The lines you need are those holding the word "agent"; pull them from the material.

:: Provided records ::

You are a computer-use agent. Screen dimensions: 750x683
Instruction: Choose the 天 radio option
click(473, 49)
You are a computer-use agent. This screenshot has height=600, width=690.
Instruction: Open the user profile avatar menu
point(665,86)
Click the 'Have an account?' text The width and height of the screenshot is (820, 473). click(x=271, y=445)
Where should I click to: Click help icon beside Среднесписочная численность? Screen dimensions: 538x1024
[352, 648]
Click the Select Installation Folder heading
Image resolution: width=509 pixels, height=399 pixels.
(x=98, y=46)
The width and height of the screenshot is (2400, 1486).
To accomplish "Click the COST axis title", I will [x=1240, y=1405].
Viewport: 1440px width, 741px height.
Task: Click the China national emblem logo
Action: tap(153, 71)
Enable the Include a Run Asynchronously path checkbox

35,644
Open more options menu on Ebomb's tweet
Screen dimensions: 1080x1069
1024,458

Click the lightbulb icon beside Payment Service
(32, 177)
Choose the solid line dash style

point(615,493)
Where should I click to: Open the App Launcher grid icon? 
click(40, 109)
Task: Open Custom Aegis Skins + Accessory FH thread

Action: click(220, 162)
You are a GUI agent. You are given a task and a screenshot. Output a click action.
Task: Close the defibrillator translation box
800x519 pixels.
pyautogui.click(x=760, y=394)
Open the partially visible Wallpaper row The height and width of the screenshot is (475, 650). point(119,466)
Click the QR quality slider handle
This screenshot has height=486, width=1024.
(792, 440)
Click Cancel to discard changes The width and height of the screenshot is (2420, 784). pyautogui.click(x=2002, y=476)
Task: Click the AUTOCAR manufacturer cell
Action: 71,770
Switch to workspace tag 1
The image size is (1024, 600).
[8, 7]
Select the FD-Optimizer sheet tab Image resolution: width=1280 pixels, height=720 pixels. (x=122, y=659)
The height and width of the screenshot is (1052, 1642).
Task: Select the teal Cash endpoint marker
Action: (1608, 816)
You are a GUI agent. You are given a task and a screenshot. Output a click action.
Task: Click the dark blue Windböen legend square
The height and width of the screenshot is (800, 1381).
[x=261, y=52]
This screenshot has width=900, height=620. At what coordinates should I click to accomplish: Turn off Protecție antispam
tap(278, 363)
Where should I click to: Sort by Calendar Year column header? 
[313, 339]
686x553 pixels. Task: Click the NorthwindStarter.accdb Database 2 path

:::

§ Task answer
You are a computer-use agent. Screen dimensions: 750x683
You are a computer-use agent. This screenshot has height=600, width=690.
You are a GUI agent. You are given a task and a screenshot. Output a click action.
You are a GUI agent. You are given a task and a screenshot. Output a click action.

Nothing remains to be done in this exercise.